/---

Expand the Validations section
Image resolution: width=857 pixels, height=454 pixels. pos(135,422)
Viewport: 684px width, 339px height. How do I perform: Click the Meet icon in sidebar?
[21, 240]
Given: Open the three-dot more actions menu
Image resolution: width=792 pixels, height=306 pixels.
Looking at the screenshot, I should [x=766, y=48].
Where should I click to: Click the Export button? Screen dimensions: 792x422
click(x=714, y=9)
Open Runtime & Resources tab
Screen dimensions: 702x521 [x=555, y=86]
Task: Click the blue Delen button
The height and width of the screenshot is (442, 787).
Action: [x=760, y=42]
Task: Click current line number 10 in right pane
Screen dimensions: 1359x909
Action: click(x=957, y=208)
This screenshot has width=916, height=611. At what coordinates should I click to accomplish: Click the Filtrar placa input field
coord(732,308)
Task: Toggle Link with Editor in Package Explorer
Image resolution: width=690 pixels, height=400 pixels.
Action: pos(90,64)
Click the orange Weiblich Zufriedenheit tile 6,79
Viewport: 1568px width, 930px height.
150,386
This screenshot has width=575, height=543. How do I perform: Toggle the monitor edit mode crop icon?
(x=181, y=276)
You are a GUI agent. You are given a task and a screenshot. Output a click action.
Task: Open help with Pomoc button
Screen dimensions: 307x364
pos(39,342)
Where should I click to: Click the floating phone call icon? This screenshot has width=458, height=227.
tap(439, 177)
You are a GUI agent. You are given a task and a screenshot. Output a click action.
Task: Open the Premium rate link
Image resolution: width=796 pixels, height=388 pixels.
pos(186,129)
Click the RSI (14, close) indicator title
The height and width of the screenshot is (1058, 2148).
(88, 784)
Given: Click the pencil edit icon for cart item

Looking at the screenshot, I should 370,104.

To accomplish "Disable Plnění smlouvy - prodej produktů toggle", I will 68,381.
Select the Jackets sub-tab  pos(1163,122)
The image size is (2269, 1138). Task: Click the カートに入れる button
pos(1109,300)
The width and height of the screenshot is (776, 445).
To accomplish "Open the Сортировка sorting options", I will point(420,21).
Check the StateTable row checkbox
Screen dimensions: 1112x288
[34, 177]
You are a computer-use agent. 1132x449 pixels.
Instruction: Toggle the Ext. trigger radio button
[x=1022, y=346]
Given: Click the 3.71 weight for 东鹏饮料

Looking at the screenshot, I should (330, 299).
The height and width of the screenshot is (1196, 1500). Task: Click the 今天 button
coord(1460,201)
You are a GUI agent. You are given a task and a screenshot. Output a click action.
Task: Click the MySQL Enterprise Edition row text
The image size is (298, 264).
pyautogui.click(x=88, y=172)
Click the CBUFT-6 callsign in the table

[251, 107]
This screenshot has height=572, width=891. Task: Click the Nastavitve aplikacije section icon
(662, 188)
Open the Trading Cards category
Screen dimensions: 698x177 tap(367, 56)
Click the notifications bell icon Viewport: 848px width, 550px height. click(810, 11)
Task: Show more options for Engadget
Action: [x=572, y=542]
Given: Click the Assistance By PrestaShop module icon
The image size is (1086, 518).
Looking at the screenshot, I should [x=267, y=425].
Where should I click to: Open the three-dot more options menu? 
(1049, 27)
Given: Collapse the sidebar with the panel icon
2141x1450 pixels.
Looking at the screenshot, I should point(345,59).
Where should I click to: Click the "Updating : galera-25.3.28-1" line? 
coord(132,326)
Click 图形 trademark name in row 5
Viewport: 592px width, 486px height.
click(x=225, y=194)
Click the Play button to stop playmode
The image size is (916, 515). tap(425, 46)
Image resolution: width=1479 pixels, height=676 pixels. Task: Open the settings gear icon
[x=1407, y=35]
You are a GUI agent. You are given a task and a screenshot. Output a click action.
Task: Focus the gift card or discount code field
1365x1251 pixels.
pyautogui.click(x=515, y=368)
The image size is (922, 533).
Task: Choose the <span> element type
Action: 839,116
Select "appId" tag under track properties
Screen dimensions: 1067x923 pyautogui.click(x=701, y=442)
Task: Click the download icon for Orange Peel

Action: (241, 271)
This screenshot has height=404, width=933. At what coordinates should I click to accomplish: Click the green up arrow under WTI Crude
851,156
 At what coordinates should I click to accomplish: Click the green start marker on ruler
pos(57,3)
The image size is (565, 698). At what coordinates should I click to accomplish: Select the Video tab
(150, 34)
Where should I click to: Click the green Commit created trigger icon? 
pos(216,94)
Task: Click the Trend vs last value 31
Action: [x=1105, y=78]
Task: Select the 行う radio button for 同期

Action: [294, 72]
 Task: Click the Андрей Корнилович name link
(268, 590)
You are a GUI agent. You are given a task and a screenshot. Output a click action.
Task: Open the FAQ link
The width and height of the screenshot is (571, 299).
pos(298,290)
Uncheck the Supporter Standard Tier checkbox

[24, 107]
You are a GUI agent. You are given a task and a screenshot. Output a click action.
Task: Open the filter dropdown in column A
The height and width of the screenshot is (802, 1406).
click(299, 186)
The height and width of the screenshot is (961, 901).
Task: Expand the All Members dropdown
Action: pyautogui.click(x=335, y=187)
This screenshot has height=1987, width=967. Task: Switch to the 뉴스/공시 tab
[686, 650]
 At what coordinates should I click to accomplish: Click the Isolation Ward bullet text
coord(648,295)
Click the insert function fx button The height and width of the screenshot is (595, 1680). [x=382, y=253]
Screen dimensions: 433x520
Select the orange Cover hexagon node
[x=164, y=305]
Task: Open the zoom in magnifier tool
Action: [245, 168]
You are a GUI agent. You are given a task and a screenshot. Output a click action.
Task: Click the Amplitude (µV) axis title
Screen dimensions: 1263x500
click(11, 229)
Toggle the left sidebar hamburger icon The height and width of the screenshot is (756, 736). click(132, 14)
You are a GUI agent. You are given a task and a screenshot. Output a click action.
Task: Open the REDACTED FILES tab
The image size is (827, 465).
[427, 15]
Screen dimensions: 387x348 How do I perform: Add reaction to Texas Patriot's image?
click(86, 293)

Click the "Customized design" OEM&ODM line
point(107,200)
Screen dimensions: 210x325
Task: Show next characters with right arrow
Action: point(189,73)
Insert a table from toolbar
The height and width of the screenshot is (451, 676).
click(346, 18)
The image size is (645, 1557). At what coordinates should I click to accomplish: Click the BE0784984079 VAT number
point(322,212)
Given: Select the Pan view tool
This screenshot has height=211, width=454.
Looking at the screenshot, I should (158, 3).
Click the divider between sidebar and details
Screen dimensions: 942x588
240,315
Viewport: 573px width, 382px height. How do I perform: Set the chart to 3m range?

\---

● **EXERCISE AIM**
Recast the part of the lines above that opens with the line containing "Viewport: 684px width, 339px" and closes with the line containing "Action: [x=760, y=42]", both included, as a Markdown table with the columns Row and Line. Number each row and leave out any blank lines.

● **RESPONSE TO THE TASK**
| Row | Line |
|---|---|
| 1 | Viewport: 684px width, 339px height. How do I perform: Click the Meet icon in sidebar? |
| 2 | [21, 240] |
| 3 | Given: Open the three-dot more actions menu |
| 4 | Image resolution: width=792 pixels, height=306 pixels. |
| 5 | Looking at the screenshot, I should [x=766, y=48]. |
| 6 | Where should I click to: Click the Export button? Screen dimensions: 792x422 |
| 7 | click(x=714, y=9) |
| 8 | Open Runtime & Resources tab |
| 9 | Screen dimensions: 702x521 [x=555, y=86] |
| 10 | Task: Click the blue Delen button |
| 11 | The height and width of the screenshot is (442, 787). |
| 12 | Action: [x=760, y=42] |